## Problem details
Wherever the string "computer" turns up in the data, copy the whole line.

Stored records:
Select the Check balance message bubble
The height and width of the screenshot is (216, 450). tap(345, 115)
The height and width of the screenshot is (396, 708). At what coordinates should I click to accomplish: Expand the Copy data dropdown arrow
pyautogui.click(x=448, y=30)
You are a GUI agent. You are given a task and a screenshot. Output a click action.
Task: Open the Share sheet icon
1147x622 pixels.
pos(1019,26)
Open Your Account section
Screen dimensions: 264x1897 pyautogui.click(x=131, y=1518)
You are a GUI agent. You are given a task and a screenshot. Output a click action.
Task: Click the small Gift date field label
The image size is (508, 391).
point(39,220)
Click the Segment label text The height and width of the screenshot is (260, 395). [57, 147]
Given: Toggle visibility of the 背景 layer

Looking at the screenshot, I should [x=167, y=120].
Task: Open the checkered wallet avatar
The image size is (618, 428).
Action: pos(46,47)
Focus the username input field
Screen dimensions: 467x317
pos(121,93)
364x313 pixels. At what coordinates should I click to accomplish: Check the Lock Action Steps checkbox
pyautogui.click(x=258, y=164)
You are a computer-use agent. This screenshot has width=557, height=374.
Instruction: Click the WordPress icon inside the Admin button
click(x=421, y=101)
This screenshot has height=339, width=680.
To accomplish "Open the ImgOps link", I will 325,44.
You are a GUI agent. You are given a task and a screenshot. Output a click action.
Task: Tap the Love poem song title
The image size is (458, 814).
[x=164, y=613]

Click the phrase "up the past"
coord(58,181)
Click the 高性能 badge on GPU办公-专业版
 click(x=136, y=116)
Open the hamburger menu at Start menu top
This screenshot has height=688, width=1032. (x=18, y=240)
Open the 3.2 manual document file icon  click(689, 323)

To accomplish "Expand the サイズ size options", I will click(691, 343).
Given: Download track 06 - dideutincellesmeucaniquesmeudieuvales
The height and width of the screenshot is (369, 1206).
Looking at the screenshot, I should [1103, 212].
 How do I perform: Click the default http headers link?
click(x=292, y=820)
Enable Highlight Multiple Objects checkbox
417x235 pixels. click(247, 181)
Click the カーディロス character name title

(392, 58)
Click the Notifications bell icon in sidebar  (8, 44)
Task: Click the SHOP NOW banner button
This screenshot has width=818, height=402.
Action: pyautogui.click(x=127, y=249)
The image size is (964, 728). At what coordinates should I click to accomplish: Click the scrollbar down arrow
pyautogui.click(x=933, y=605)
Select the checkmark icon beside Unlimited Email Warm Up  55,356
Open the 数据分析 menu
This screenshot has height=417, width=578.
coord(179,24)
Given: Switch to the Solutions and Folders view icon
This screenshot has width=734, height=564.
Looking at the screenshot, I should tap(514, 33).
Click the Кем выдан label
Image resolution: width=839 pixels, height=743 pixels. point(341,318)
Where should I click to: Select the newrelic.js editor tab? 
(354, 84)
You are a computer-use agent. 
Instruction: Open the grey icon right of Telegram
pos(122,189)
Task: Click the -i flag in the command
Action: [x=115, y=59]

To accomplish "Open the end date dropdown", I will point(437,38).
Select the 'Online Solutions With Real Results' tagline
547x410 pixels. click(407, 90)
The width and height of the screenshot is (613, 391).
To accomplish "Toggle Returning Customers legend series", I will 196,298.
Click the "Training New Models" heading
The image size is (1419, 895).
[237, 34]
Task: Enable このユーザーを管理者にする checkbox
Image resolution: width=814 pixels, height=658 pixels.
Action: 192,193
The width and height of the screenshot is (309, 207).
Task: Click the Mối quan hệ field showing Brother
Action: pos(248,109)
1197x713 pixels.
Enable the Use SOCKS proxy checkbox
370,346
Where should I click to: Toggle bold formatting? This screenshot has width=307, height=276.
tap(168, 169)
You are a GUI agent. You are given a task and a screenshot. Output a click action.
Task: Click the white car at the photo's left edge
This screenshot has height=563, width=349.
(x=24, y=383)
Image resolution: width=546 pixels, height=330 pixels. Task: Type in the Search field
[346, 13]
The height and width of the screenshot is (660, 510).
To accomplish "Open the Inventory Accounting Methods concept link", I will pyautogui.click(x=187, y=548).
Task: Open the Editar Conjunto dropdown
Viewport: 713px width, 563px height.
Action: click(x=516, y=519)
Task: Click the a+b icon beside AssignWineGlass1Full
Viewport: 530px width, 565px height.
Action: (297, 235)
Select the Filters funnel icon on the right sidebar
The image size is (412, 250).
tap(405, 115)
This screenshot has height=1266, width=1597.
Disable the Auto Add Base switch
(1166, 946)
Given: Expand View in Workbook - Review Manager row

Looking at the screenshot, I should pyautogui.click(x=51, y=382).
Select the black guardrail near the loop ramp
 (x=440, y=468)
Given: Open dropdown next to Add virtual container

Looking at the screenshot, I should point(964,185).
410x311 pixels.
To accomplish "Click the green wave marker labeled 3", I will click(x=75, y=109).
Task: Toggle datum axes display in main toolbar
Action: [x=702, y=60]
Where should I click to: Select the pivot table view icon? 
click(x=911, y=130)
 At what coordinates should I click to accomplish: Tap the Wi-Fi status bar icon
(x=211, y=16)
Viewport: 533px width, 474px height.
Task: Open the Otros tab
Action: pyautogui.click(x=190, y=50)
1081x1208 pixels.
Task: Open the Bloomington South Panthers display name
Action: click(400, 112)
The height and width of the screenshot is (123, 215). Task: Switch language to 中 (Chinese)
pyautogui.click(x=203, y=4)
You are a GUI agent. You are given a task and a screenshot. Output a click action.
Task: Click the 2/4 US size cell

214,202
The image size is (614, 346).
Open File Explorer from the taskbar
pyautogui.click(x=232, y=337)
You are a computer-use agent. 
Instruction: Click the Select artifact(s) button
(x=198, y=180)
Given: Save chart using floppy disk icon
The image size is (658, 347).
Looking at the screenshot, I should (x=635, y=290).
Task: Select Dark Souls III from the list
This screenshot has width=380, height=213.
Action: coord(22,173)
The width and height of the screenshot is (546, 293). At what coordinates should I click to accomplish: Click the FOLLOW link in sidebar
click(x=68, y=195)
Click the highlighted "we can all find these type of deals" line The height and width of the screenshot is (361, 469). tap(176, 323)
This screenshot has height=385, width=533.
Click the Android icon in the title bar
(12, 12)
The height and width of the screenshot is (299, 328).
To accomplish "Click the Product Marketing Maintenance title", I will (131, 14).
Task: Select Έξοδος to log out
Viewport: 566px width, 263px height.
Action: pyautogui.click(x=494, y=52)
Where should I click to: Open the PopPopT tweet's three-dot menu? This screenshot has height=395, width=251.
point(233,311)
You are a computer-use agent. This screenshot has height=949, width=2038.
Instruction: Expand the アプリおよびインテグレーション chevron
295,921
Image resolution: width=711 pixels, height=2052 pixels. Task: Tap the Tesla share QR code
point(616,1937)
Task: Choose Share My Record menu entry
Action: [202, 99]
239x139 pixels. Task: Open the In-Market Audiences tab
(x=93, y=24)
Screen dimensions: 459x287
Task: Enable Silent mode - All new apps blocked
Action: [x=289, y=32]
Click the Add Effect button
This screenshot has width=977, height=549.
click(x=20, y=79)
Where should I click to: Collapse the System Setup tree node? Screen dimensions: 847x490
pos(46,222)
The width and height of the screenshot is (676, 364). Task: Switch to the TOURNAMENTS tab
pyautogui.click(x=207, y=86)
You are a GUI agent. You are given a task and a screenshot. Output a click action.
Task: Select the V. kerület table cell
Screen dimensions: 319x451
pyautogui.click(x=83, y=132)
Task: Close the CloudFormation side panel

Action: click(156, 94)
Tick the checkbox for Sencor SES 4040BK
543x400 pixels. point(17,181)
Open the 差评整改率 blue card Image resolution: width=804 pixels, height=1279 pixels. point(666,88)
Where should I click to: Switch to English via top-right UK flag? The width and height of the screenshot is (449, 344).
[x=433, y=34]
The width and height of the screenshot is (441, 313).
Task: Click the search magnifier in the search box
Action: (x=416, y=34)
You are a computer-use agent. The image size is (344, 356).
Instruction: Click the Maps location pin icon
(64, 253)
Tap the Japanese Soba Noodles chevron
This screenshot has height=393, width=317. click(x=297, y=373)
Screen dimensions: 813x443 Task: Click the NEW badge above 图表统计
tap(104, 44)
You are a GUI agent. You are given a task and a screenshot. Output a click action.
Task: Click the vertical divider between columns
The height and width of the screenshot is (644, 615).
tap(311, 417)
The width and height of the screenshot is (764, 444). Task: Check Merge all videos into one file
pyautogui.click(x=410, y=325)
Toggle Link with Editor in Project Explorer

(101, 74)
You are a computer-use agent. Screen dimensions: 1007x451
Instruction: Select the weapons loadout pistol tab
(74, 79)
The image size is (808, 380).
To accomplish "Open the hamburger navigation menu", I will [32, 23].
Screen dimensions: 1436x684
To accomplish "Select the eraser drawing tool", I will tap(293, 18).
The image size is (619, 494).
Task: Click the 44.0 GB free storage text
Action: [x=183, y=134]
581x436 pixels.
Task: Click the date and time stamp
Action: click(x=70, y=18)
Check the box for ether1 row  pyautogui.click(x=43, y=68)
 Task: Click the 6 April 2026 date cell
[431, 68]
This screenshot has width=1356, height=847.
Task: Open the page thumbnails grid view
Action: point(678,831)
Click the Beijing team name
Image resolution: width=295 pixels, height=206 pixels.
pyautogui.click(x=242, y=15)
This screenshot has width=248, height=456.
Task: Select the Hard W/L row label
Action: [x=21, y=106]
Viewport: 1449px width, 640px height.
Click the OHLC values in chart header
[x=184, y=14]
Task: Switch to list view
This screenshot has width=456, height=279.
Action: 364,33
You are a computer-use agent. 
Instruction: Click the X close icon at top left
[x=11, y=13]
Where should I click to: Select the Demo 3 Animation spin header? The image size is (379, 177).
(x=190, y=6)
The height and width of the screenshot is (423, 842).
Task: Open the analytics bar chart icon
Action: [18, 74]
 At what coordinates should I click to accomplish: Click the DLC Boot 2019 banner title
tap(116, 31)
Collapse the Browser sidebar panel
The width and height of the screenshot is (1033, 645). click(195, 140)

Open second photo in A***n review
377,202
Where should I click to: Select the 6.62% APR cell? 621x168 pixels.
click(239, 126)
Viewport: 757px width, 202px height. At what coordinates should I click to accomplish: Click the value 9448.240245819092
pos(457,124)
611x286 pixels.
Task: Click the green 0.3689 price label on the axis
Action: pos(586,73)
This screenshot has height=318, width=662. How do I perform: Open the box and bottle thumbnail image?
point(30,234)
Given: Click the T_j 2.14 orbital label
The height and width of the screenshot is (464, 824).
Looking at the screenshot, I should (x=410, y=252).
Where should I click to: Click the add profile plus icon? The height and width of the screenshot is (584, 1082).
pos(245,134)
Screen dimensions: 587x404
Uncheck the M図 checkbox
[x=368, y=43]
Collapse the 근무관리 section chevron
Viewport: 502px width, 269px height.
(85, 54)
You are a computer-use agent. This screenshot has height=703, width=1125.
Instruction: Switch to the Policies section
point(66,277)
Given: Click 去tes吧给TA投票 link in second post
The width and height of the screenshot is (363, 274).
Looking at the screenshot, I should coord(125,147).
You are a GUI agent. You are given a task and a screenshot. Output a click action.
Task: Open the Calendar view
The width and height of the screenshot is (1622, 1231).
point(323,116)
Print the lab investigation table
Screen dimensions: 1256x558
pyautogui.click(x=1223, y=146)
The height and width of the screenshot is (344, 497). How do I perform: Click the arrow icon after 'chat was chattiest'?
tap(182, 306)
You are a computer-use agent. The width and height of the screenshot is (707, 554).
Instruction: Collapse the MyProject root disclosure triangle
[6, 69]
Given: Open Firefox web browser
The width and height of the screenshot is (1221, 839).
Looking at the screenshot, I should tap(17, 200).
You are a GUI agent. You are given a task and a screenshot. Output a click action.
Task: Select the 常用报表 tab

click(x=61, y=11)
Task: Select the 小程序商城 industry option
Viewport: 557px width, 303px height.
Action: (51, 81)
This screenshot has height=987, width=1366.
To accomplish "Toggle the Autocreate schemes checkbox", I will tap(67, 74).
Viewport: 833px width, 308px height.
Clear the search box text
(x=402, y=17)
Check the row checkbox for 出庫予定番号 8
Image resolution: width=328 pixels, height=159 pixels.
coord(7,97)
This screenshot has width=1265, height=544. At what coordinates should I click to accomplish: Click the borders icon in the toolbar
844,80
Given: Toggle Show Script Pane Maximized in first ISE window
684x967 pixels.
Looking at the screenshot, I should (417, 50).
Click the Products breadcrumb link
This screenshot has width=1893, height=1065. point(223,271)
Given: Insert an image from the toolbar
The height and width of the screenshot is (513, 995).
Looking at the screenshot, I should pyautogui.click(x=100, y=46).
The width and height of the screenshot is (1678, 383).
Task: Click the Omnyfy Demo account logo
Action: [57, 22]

## Finished exercise
You are a computer-use agent. This screenshot has width=557, height=374.
You are a computer-use agent. 
You are a computer-use agent. 
You are a computer-use agent. This screenshot has height=949, width=2038.
You are a computer-use agent. The image size is (344, 356).
You are a computer-use agent. Screen dimensions: 1007x451
You are a computer-use agent. 
You are a computer-use agent. This screenshot has height=703, width=1125.
You are a computer-use agent. The width and height of the screenshot is (707, 554).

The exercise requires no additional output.